▸ **DIRECTIONS**:
Those lines of the records that contain "Task" are to be located and copied.

▸ **SOURCE DATA**:
○ ○ ○ ○
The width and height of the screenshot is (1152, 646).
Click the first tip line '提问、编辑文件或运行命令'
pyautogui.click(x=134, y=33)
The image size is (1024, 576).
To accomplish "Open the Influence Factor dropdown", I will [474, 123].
○ ○ ○ ○
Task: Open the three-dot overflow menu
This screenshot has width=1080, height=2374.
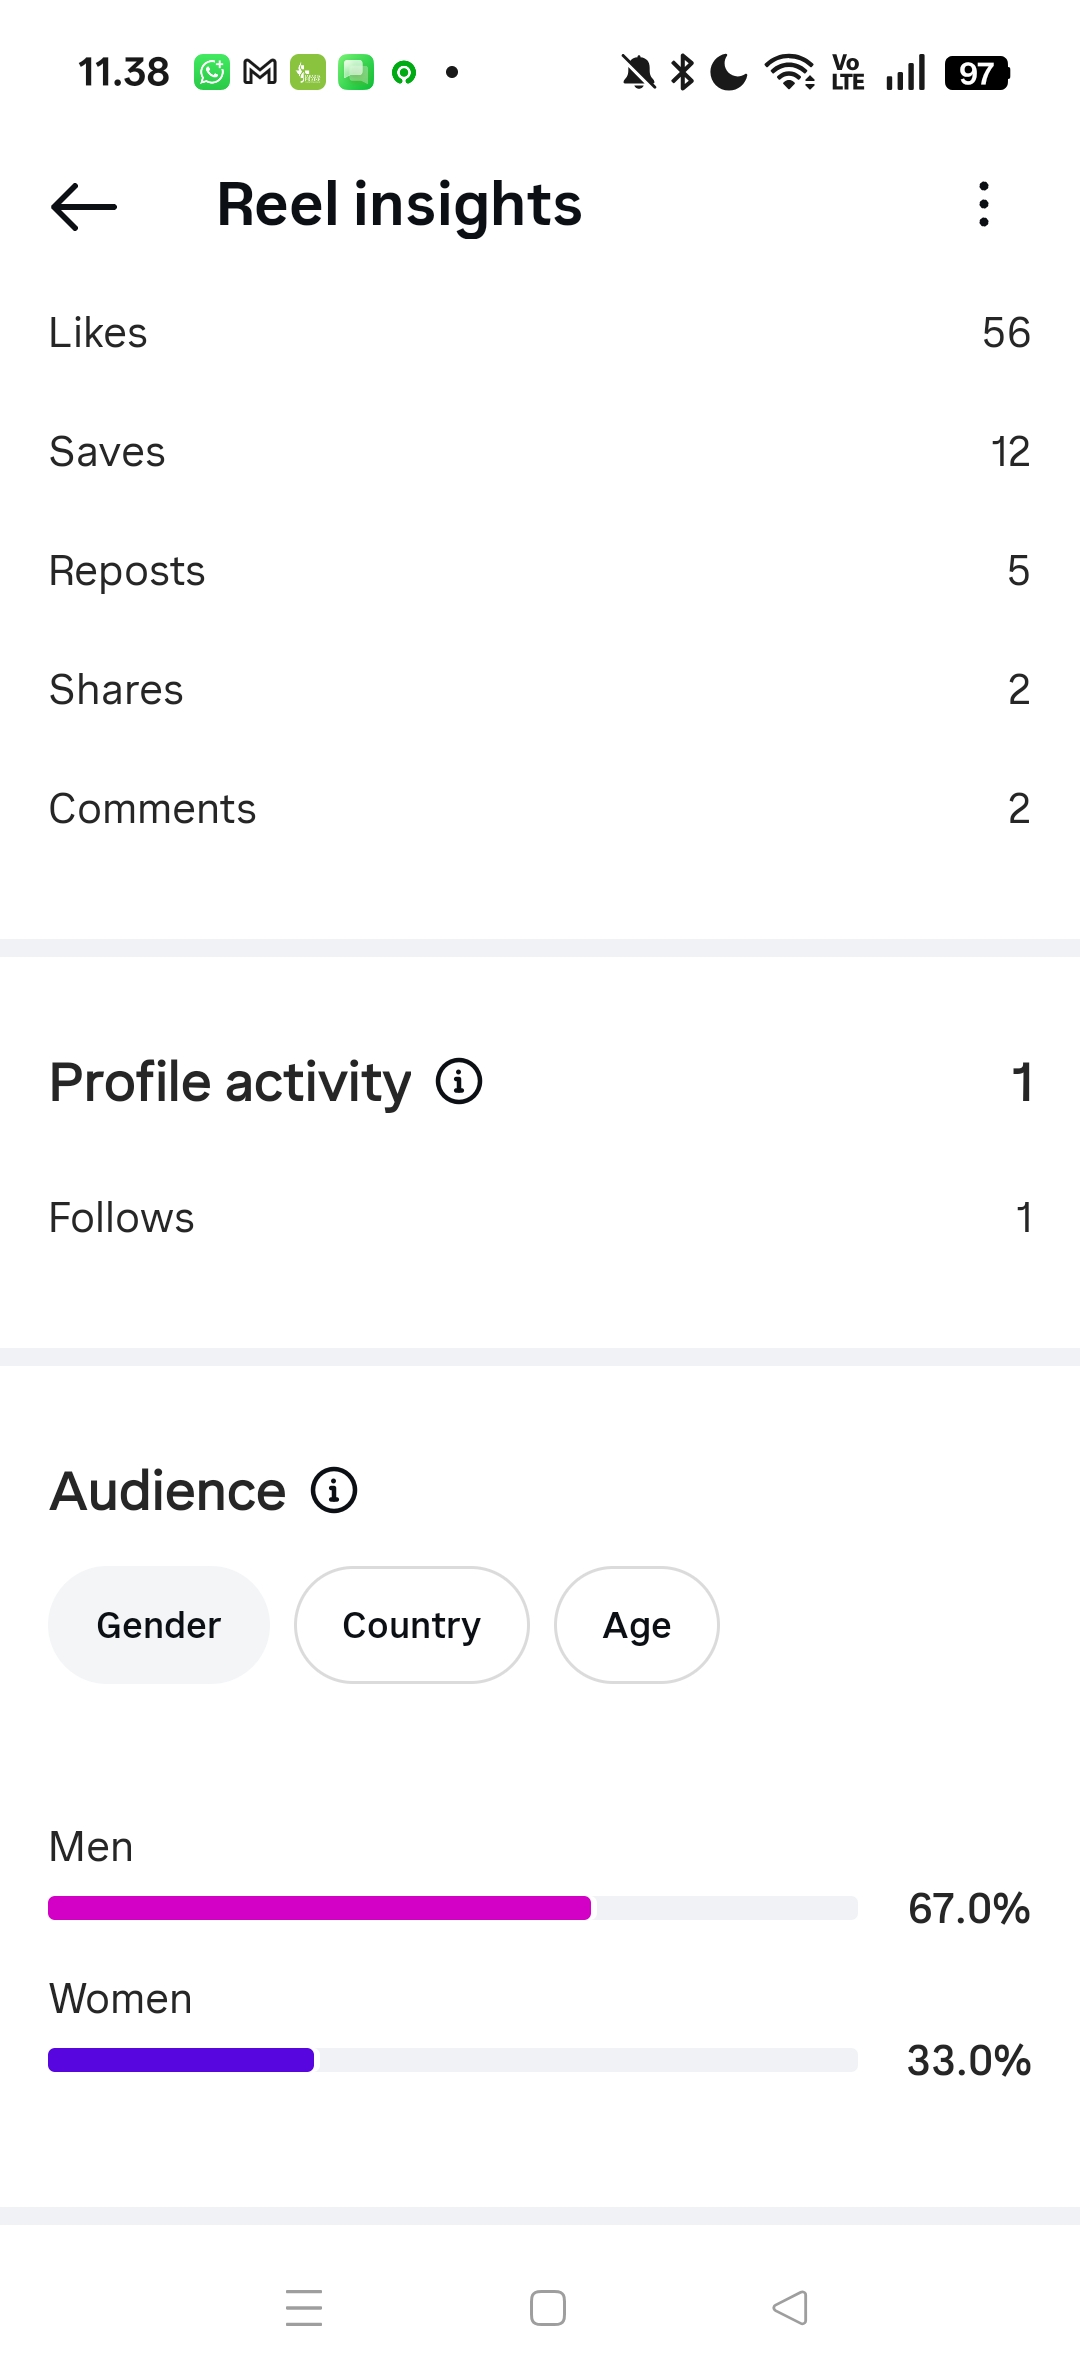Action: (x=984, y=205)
○ ○ ○ ○
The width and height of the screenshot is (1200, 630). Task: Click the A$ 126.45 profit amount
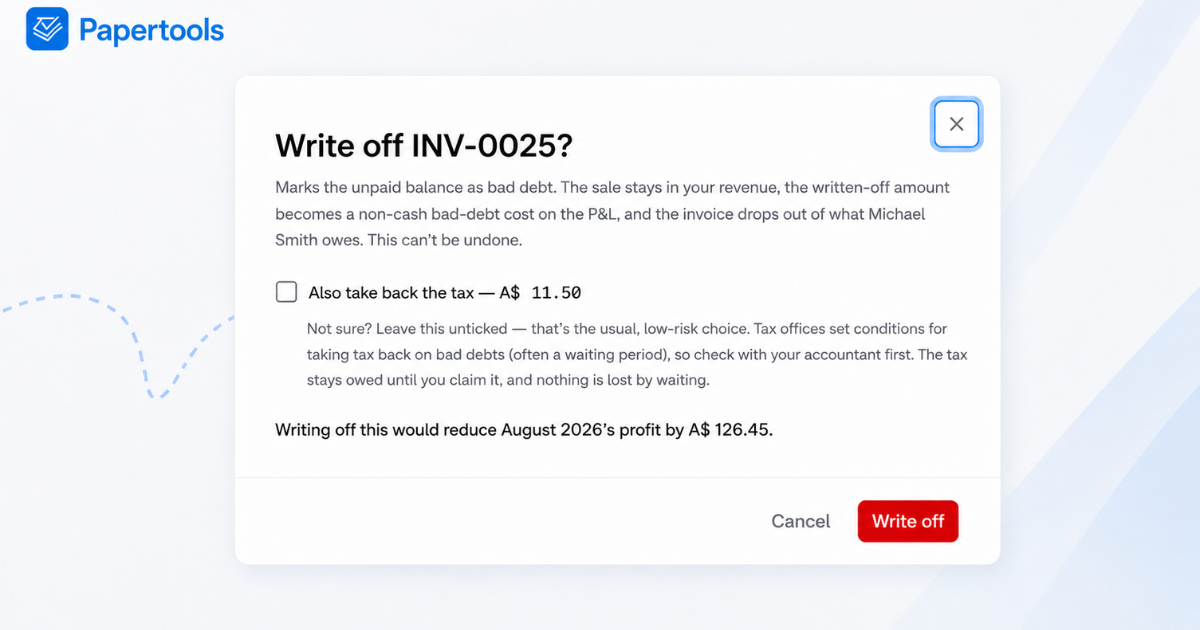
○ ○ ○ ○
▸ **ANSWER BOX**:
Task: Open the three-dot overflow menu
The width and height of the screenshot is (1200, 630). Task: Click the A$ 126.45 profit amount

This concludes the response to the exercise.